Par manquement du travailleur, on entend généralement la violation d'une obligation découlant du contrat de travail, mais des motifs objectifs peuvent aussi justifier un congé abrupt (ATF 129 III 380 cons. 2.2). Pour constituer un juste motif de licenciement, le refus de travailler ou les absences injustifiées doivent être persistants et précédés d'avertissements contenant la menace claire d'un renvoi immédiat. Il en va différemment lorsque l'absence s'étend sur plusieurs jours ou intervient alors que l'employeur a clairement formulé l'exigence que l'employé soit présent (ATF 108 II 301 cons. 3b). Si le travailleur justifie l'abandon d'emploi par la maladie et que l'employeur a des doutes sur l'authenticité du motif, celui-ci ne peut pas résilier le contrat mais doit mettre l'employé en demeure de reprendre le travail ou de présenter un certificat médical, sauf si une telle sommation apparaît d'emblée inutile (arrêt du TF du 21.12.2006 [4C.339/2006] cons. 2.1). 
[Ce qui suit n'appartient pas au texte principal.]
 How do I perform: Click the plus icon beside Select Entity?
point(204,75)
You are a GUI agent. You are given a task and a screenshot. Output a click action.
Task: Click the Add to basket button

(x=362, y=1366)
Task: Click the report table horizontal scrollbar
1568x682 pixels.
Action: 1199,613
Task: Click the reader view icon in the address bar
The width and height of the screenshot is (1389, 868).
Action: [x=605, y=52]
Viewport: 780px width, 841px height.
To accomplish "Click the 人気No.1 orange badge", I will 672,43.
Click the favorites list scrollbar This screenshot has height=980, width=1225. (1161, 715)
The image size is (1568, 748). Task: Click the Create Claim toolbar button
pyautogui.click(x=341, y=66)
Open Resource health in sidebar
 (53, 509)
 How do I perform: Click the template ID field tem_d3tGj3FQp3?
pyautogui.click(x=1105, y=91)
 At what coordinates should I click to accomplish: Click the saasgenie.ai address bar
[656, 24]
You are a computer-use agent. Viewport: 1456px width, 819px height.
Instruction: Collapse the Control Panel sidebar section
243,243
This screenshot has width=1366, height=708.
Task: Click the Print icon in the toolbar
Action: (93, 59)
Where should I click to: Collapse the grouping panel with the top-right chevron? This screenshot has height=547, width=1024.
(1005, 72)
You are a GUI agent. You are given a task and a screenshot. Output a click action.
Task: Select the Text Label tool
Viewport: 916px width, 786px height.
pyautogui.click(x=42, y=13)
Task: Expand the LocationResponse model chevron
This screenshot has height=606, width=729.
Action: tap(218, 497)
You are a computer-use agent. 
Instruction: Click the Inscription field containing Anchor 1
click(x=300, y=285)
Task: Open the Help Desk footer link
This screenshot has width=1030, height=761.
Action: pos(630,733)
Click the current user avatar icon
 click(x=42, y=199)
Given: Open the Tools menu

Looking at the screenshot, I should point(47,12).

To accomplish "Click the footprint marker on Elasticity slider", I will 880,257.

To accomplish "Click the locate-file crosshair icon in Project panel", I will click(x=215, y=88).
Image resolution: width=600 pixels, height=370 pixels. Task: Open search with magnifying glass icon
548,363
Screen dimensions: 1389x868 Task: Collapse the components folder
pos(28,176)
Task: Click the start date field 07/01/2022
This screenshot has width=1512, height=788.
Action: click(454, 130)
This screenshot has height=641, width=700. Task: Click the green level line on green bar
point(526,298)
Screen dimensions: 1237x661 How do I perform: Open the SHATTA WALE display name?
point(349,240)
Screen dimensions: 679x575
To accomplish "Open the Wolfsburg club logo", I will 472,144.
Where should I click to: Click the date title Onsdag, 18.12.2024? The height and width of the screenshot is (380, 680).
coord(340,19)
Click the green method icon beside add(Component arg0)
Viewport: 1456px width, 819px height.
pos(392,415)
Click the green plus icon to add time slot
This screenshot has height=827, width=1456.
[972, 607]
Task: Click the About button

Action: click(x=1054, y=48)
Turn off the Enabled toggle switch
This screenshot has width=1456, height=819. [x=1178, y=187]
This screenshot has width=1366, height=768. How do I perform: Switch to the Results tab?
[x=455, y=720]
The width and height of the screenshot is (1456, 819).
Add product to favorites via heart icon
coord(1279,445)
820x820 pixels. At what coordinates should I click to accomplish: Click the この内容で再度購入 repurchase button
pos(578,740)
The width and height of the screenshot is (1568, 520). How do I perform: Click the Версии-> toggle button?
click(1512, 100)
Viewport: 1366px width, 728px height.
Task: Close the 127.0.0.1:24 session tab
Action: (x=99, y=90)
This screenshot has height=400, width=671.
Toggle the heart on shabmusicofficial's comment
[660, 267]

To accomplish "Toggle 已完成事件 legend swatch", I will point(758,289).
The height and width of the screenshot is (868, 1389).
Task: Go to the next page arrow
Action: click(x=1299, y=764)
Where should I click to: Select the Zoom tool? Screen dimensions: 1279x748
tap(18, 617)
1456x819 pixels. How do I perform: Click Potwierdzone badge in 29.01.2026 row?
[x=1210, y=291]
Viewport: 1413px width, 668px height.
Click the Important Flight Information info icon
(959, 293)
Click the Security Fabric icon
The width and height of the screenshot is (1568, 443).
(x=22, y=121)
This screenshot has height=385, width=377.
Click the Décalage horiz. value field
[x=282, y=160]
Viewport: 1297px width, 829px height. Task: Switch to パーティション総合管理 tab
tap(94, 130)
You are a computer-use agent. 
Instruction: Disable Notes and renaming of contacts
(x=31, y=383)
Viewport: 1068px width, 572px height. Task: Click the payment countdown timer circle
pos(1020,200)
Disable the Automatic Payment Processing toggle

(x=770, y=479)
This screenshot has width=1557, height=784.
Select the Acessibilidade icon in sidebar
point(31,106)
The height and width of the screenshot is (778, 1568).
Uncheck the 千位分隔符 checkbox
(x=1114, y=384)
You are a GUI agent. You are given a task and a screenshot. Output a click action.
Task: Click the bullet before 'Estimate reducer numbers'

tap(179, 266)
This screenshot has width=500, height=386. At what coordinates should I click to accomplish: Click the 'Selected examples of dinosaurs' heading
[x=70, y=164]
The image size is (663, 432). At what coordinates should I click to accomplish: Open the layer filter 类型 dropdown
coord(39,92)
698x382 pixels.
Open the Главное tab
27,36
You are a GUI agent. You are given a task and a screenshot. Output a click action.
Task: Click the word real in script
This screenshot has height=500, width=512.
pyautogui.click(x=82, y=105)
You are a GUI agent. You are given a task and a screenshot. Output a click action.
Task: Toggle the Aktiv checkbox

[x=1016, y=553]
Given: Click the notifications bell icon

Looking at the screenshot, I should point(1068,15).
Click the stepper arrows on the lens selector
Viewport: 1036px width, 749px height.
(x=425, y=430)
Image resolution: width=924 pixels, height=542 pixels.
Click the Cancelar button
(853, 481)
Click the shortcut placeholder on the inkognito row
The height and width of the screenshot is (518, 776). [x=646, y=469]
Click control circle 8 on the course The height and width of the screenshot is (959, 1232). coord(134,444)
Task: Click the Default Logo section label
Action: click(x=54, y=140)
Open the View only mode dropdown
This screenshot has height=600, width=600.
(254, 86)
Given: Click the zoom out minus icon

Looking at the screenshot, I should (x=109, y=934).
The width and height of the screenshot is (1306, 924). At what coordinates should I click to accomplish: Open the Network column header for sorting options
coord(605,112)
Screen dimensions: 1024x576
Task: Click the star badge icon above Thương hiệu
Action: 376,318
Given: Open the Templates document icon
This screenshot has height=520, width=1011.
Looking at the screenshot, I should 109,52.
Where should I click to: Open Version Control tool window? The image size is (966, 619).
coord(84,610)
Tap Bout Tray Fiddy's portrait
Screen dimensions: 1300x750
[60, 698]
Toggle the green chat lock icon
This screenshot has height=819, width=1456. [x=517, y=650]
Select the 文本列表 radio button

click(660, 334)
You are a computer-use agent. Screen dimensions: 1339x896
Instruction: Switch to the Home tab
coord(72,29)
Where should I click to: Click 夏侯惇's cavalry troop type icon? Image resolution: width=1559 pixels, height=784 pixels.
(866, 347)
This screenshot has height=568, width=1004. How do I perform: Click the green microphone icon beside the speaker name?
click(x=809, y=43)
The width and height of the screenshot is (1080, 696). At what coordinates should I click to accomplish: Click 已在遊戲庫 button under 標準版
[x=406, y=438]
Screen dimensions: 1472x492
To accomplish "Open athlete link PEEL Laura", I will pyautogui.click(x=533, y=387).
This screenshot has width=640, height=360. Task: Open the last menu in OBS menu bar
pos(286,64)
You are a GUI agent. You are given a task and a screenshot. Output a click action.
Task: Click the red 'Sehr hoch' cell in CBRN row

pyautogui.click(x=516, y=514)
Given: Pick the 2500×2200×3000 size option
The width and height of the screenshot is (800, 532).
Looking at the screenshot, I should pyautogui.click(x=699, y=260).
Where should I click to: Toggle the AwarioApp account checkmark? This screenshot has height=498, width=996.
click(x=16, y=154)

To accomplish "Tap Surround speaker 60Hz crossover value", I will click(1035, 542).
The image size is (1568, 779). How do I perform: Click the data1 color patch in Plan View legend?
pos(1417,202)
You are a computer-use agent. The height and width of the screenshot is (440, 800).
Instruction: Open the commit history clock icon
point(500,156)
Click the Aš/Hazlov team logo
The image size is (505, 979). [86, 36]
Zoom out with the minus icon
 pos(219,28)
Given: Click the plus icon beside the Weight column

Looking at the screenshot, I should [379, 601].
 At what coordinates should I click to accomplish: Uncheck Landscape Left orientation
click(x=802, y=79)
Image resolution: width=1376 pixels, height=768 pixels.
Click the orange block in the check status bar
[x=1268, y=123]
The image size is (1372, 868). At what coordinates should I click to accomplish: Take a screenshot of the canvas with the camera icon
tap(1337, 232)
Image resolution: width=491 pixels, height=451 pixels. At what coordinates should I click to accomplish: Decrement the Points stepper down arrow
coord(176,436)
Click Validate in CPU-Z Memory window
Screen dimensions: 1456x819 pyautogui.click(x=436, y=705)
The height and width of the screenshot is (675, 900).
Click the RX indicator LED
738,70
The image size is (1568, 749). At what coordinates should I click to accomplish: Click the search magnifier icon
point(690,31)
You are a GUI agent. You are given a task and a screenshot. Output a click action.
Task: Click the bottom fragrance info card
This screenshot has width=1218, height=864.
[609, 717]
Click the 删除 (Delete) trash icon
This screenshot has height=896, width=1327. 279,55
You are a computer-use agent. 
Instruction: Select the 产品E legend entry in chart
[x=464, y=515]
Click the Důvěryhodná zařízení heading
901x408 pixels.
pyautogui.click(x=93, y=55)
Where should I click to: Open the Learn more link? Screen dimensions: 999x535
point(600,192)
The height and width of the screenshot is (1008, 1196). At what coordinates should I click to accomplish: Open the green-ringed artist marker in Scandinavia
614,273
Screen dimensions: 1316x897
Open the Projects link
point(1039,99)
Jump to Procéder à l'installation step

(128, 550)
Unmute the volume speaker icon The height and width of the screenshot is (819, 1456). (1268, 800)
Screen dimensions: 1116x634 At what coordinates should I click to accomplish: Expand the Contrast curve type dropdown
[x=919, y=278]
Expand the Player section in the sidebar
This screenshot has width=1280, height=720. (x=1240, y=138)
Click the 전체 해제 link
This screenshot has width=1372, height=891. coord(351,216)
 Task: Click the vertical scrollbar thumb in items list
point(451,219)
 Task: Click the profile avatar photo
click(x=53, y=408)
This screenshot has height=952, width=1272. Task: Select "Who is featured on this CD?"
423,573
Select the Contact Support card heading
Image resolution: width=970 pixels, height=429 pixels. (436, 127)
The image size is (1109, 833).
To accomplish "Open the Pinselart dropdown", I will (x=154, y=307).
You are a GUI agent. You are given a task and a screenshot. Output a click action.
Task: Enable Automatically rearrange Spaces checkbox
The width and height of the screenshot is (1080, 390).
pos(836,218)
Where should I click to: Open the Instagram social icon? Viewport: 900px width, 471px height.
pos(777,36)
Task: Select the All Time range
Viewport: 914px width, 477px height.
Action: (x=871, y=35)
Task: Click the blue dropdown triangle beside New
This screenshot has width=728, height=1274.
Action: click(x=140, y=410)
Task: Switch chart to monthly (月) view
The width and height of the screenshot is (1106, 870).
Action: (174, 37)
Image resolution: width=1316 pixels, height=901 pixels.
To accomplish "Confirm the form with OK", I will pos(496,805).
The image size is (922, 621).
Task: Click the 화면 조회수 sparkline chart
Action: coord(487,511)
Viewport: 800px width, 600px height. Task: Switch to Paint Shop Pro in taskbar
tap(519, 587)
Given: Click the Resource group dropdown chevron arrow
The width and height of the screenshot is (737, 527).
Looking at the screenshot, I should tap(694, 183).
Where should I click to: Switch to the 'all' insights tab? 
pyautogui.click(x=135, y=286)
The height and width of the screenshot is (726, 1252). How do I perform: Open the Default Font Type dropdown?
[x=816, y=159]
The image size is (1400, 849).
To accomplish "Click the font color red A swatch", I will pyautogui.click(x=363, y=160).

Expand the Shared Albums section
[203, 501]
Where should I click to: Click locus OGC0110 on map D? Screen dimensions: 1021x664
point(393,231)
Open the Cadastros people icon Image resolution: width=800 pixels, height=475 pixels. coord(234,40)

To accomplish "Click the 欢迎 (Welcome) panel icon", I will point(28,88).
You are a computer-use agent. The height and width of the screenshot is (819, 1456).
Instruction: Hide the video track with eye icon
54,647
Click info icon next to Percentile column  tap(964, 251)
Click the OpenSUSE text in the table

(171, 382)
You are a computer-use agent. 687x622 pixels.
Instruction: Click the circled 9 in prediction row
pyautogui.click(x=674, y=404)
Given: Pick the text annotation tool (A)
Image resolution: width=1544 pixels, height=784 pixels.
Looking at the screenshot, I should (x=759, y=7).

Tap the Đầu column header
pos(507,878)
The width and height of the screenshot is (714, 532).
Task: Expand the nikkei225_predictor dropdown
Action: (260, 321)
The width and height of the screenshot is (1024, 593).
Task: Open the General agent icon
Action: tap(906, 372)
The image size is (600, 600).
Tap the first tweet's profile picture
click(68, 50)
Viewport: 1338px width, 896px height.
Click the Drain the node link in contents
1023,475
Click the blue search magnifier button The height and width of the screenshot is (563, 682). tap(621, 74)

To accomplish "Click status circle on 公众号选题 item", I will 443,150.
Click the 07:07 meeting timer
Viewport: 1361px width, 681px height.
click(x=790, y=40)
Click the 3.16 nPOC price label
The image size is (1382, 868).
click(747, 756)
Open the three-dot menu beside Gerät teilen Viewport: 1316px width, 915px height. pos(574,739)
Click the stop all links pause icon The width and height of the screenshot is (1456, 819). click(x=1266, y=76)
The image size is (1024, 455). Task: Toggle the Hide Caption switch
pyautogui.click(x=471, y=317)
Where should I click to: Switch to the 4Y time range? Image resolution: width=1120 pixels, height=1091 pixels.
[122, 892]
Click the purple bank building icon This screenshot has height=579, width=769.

Il n’y a pas abandon d’emploi lorsque, après une violente altercation avec son employeur, le travailleur quitte brusquement son travail, en emportant du matériel et des affaires personnelles et en déclarant qu’il ne reviendra plus, et que, dans les jours suivants, il revient en exprimant l’intention de trouver un arrangement comportant la reprise du travail. Dans un tel cas, le comportement du travailleur doit être relativisé ; en raison de l’excitation, de l’emportement et de la colère, l’employeur ne pouvait raisonnablement pas considérer être en présence d’une décision définitive de son employé de ne plus reprendre le travail (Wyler/Heinzer, op. cit., p. 614 et la référence citée).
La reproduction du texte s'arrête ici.